Developing machine-learning-based amyloidogenicity predictors with Cross-Beta DB

Valentin Gonay; Michael P Dunne; Javier Caceres-Delpiano; Andrey V Kajava

doi:10.1002/alz.14510

Developing machine-learning-based amyloidogenicity predictors with Cross-Beta DB

Alzheimers Dement. 2025 Jan 8. doi: 10.1002/alz.14510. Online ahead of print.

Authors

Valentin Gonay^{1

2}, Michael P Dunne², Javier Caceres-Delpiano³, Andrey V Kajava¹

Affiliations

¹ CRBM UMR 5237 CNRS, Université Montpellier, Montpellier, France.
² PROTERA SAS, Paris, France.
³ PROTERA (GEAEnzymes SpA), Santiago, Chile.

PMID: 39776173
DOI: 10.1002/alz.14510

Abstract

Introduction: The importance of protein amyloidogenesis, associated with various diseases and functional roles, has driven the creation of computational predictors of amyloidogenicity. The accuracy of these predictors, particularly those utilizing artificial intelligence technologies, heavily depends on the quality of the data.

Methods: We built Cross-Beta DB, a database containing high-quality data on known cross-β amyloids formed under natural conditions. We used it to train and benchmark several machine-learning (ML) algorithms to predict amyloid-forming potential of proteins.

Results: We developed the Cross-Beta predictor using an Extra trees ML algorithm, which outperforms other amyloid predictors with the highest F1 score (0.852) and accuracy (0.844) compared to existing methods.
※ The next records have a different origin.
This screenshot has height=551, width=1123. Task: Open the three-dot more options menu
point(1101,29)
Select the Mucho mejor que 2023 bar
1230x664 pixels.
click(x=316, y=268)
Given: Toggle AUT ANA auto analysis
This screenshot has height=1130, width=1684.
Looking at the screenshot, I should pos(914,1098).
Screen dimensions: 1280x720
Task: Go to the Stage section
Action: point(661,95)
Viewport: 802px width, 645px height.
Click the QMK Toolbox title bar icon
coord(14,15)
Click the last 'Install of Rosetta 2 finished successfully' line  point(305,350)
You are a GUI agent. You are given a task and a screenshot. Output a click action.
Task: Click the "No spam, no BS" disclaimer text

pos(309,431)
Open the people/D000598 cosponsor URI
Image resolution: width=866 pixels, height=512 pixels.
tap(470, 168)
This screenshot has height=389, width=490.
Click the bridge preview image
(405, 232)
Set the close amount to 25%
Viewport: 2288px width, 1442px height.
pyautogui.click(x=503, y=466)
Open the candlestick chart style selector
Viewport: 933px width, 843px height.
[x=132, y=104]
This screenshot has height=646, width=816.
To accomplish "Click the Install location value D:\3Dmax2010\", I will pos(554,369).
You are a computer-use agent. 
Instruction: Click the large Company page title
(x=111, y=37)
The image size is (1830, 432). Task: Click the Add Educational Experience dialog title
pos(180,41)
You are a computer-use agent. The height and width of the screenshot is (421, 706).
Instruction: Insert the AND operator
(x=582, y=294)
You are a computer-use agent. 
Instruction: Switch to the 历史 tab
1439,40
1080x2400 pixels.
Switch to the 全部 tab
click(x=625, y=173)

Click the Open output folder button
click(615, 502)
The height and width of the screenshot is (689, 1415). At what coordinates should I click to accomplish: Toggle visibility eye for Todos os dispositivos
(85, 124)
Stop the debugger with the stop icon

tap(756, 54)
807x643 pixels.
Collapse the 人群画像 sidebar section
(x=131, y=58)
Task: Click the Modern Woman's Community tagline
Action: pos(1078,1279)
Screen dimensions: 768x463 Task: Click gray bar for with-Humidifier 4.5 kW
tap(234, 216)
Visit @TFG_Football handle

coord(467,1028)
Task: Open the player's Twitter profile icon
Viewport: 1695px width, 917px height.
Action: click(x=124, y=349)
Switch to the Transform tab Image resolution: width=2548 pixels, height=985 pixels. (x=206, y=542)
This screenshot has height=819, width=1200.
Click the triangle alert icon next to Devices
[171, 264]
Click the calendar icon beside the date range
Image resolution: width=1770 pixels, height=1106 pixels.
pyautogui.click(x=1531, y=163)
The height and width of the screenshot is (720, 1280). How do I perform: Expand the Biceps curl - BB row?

Discussion: The development of the Cross-Beta DB database and a new ML-based Cross-Beta predictor may enable the creation of personalized risk profiles for neurodegenerative diseases and other amyloidoses-especially as genome sequencing becomes more affordable.

Highlights: Accuracy of ML-based predictors depends on the quality of training data We built Cross-Beta DB, a database of high-quality data on naturally-occurring amyloids Using this data, we developed an amyloid predictor that outperforms other predictors This computational tool enables the creation of risk profiles for neurodegenerative diseases.

Keywords: GWAS; amyloidosis; artificial intelligence; computational methods; cross‐β structure; database; machine‐learning.